67 Given the procedural history and the way the review was run, it is perhaps understandable that the Tribunal did not address this matter in detail. The appellant conceded the application of s 36(3) before the delegate. The appellant did not directly raise the application of Note (v) on his permanent residence permit by the time the matter reached the Tribunal, by which time Note (v) could be seen to be potentially engaged. I accept this is a distinguishing feature from Suntharajah, where the defeasibility of the student visa was "asserted" by the applicant. That being said, the failure of the self-represented appellant to raise this critical issue did not derogate from the Tribunal's statutory task under s 36(3).
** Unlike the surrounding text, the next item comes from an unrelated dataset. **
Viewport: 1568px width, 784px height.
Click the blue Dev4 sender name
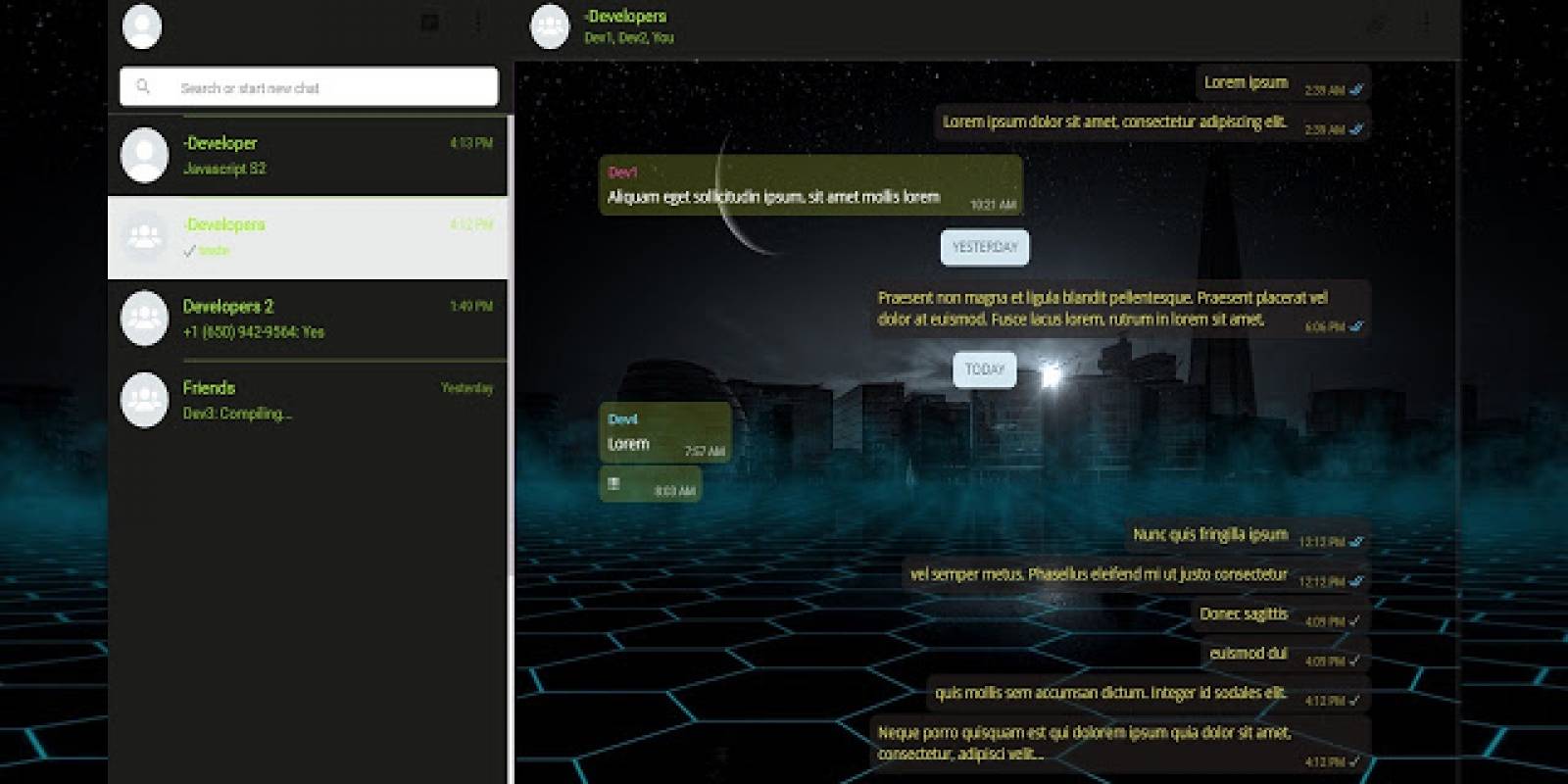pos(622,419)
Where a "right" to enter and reside depends on a visa or permit which is before the Tribunal, the Tribunal necessarily must consider any factors apparent on the face of that visa or permit which speak to its defeasance or defeasability. With proper regard to Note (v), it was legally unreasonable for the Tribunal to make a finding that the appellant's permanent residence permit would or could not be revoked if he attempted to return to the RSA. The Information from Post, which will be discussed in the context of ground 3.3 of the Minister's notice of contention below, does not change that position.
68 Grounds 3 and 4 of the appeal must therefore be upheld, subject to the Minister's notice of contention and the question of materiality.